His dinner choices are Digiorno's pizza or frozen french fries and chicken fingers.

Now, I'm a terrible cook. I've served Pepper Pasta (aka pasta served with a butt load of pepper and nothing else),raw pancakes and cheesecake soup. My culinary skills, or lack thereof, have neither helped Andy nor the kids to develop sensible diet choices.

I do try very hard and I have the best of intentions. I collect lots of interesting, family- friendly recipes and spend oodles of cash on ingredients. I'd never invite anyone over to sample my cooking but I like to think I'm at least capable of making something nutritious and swallowable for my family.

For better or for worse, I'm generally the one who cooks every evening. I decide what we are going to eat and everybody eats it. It is only when I'm too tired or particularly irritable that Andy steps in at the stove. Last night was one of those occasions. Andy decided to make spaghetti and meatballs a simple enough meal, especially since he simply need to cook the pasta, defrost the meatballs and heat the jar of sauce. All was well until, in a moment of panic, Andy determined we were out of pasta sauce. After helping him search all of the cabinets and the fridge, it was confirmed. In mommy-lecture style I suggested that, during future meal preparation times, he take all of the needed ingredients and place them on the counter, to ensure he had what he needed and for quick access during the cooking process. Obviously annoyed at me for my advice and for not having purchased enough sauce, he stomped around the house in search of his keys and, while his water boiled and meatballs warmed, announced he was going to the corner store to buy sauce.

I told him there was no need and that I could make, yes make, pasta sauce with ingredients in our very own kithcen. In shock and disgust he told me he'd never eat a sauce I made from scratch and off he went.

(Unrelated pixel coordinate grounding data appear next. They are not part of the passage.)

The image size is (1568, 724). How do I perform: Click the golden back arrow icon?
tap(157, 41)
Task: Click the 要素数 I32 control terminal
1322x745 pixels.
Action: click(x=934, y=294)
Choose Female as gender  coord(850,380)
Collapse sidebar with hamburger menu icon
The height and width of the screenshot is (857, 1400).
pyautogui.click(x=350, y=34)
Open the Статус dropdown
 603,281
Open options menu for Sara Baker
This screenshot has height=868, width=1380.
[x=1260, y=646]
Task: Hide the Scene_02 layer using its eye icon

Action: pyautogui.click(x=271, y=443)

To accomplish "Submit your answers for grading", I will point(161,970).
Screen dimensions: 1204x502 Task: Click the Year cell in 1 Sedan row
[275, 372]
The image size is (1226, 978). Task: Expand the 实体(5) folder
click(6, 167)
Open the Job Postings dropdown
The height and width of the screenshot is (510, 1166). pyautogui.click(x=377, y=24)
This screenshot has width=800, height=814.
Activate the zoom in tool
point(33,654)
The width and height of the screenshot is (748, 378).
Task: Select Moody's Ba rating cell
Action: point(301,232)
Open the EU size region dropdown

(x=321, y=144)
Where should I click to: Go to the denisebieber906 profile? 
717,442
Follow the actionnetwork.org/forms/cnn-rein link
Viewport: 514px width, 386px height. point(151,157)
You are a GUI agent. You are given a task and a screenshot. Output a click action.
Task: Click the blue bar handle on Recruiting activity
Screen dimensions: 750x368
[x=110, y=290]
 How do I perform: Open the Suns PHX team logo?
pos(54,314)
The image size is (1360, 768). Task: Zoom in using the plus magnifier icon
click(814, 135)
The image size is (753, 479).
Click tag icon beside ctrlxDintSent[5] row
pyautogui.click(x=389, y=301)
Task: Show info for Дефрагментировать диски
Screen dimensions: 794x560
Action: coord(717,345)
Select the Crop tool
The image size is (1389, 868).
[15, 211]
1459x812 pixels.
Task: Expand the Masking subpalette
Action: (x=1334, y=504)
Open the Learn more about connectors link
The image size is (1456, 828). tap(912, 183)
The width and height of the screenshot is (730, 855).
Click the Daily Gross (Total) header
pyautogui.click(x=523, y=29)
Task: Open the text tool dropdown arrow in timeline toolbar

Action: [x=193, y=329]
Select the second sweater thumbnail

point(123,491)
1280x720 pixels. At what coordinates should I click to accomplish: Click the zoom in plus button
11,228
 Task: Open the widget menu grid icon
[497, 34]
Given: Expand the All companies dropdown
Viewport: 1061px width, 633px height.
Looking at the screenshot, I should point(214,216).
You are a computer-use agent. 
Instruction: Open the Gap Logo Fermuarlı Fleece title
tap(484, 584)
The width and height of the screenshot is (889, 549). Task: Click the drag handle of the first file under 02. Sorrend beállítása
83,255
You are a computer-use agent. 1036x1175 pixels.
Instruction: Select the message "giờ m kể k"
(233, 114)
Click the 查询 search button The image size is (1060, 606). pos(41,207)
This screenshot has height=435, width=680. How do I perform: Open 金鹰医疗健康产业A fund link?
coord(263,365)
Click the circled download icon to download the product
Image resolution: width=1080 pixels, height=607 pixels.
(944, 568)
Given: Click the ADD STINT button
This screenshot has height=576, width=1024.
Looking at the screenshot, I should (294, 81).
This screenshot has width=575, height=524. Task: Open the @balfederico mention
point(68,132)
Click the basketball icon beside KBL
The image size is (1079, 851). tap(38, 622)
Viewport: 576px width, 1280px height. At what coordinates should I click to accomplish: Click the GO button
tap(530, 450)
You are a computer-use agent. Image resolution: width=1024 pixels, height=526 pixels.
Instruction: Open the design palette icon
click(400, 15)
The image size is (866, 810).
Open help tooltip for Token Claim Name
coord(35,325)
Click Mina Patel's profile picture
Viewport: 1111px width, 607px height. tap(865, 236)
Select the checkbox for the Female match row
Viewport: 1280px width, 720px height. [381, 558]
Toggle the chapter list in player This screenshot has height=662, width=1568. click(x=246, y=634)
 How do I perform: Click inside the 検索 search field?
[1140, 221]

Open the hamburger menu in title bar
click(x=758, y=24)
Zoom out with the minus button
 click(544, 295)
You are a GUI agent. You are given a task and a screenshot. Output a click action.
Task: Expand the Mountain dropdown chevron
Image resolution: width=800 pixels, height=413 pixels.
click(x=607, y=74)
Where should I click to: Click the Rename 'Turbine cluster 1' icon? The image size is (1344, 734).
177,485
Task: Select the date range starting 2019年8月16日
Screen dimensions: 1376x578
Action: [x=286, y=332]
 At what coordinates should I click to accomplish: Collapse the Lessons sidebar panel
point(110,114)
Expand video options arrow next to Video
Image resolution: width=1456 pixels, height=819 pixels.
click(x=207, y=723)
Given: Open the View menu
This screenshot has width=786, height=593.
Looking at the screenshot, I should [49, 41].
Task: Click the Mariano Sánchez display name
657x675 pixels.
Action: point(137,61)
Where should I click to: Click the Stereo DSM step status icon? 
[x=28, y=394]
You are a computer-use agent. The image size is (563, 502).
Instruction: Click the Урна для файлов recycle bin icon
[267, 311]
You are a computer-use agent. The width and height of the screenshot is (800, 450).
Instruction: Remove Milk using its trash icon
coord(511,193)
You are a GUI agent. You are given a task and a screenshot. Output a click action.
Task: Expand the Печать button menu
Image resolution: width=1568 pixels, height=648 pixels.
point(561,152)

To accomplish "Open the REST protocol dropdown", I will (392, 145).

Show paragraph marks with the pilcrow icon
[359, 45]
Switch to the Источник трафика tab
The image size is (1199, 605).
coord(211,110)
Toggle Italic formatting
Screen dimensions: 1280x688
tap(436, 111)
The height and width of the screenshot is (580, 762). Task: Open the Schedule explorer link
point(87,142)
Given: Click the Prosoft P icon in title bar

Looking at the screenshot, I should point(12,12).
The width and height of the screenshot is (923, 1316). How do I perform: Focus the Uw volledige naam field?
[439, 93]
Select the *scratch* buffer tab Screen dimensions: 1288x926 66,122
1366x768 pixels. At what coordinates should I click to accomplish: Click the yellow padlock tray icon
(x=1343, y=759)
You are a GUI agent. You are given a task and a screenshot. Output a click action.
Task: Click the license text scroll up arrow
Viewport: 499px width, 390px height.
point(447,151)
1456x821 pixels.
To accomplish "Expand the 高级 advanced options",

With one child clutching my leg and the other dumping milk into a plant, I assembled tomato sauce, paste, olive oil, salt, pepper, onions, garlic and a little red wine, dumped it all in a pot and voila! Andy walked in just in time to see me spooning my sauce onto the pasta-filled plates. He let out a man shriek: "I am not going to eat THAT! I'm throwing it away!"

Like our children, I encouraged him to at least try it before throwing it away. Oh let's be honest, I bitchily told him to shut the f-up and eat it or toss it, I could care less. He gave in with a slight compromise- he added his jar sauce to the meatballs, and we all sat down at the table to eat. Both kids gobbled up their pasta happily. Maybe it was the red wine that made them smile. In his own way, Andy even complimented me when he told me, "This sauce actually has a taste. Most sauces are so bland."

Tonight, I made three-bean salad and he had seconds-even if he did wash it down with a Diet Coke and a donut.